Al-Baktir kan ik niet aankijken, maar dat is niet erg. Zijn blik van vanmorgen brandt nog in mijn ziel. Ook in de gracieuze en sensuele dans van de qiyan schept hij genoegen, maar dat is anders, al valt het verschil niet in woorden uit te drukken. Ik voel het. Ik weet het. Dat is genoeg.
Na de eerste dans steekt al-Baktir een hand op. ’Leg je luit neer en dans een laatste keer voor mij, Ahyaf,’ zegt al-Baktir. ‘Als ik Barbastro straks verlaat, wil ik dat doen met het beeld van jouw lichaam op mijn netvlies.’
Aisha, Khilata, Radiya en Khajal wijken meteen. Aan een enkel gebaar heb ik genoeg om hen te laten weten voor welk lied ik kies. Voor de eerste en laatste keer dans ik helemaal alleen voor al-Baktir. Aan mijn lichaam hoef ik geen moment te denken. Dat zweeft over de marmeren vloer en doet als vanzelf wat de zang van de vier qiyan het opdraagt. Nooit vloeiden hun stemmen zo volmaakt zuiver in elkaar over, alsof ze niet in een gewone zaal voor al-Baktir zingen, maar hun lied rechtstreeks uit het Paradijs tot hen komt.
Nadat de laatste toon is weggestorven blijft het even doodstil. Al mijn energie lijkt in een enkele ademtocht weg te vloeien en ik sta te trillen op mijn benen.
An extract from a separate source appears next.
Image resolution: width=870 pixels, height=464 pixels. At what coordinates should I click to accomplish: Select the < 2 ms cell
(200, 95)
Al-Baktir kijkt ons een voor een aan, mij het laatst en het langst. Ergens haal ik de kracht vandaan om stil te staan en zijn blik met een glimlach te beantwoorden. ‘Ga nu in vrede,’ zegt hij. ‘Als Allah het wil, zien we elkaar terug, misschien nog in dit leven en anders in het Paradijs. Volgens mij hebben jullie je plaats daar verdiend, ook Cleo. Moge Allah jullie pad verlichten.’
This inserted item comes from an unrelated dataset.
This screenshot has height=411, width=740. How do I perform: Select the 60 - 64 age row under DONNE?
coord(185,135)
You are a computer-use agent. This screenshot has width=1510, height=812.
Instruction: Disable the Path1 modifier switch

Dat al-Baktir ook Cleo, al is hij geen moslim, een plekje in het Paradijs waardig acht, ontroert mij. Ik sta op en omhels de vier qiyan lang en innig. Natuurlijk sluit ik ook Cleo in mijn armen. Daarna maak ik aanstalten hen te volgen.
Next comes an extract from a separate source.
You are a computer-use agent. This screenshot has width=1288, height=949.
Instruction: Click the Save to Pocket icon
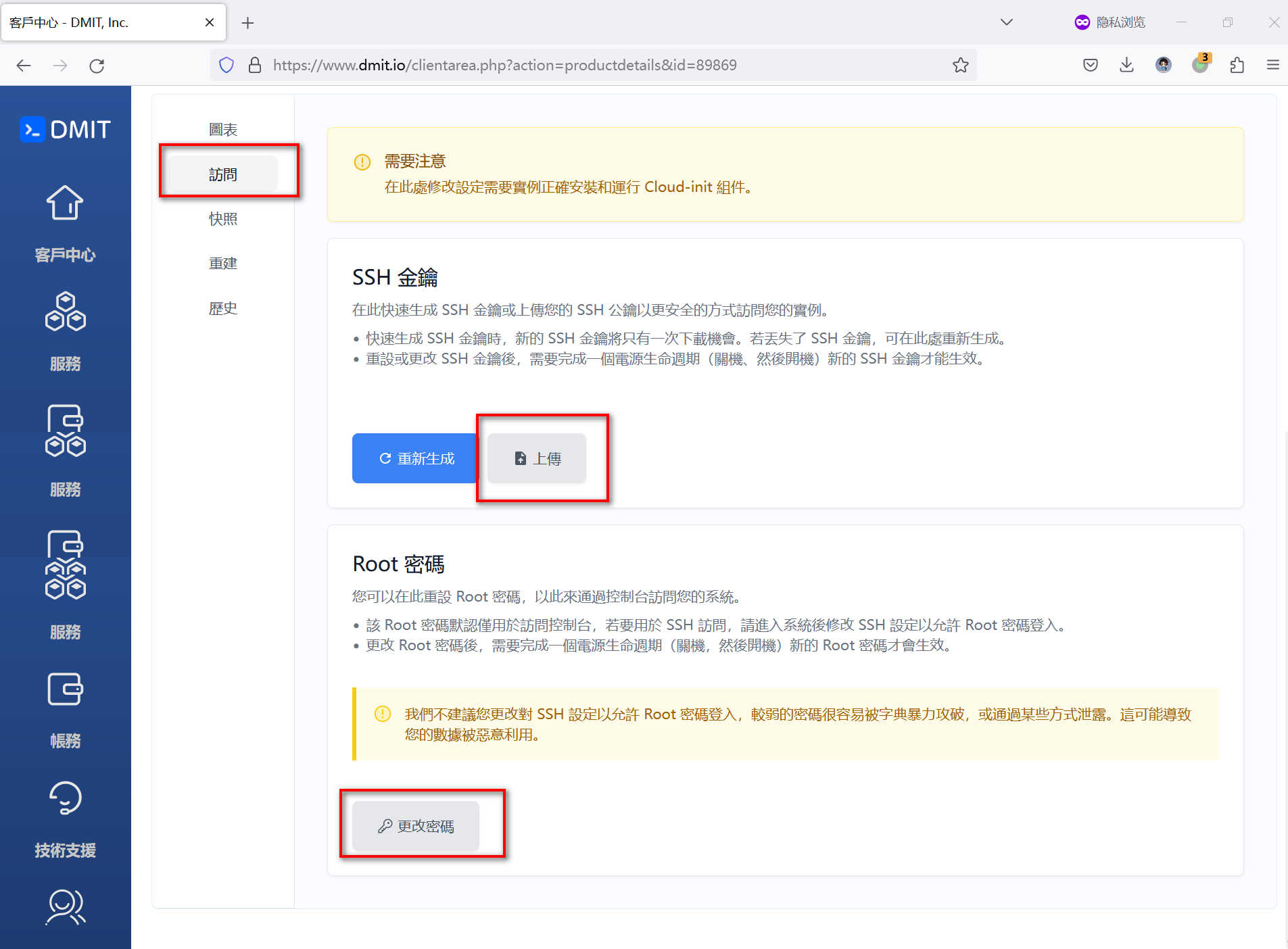(x=1090, y=65)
‘Wacht een ogenblik, Ahyaf,’ zegt al-Baktir. Hij legt een hand op mijn schouder. Pas als de zaal leeg is, spreekt hij. ‘Zo dadelijk geef ik het bevel om de poorten te openen. Dan leid ik mijn mannen naar buiten. De christenen beloven ons een vrije aftocht, maar ik twijfel ernstig aan hun woord. Als ik gelijk krijg, moet je een keuze hebben. Vannacht heb ik je woorden gehoord en ze onthouden.’
Hij haalt een flesje met een troebele vloeistof tevoorschijn. Wat er in zit, hoeft hij me niet uit te leggen. Ik neem het van hem aan en omklem het met beide handen. ‘Hoe weet ik wanneer het moment om te kiezen is gekomen?’ fluister ik.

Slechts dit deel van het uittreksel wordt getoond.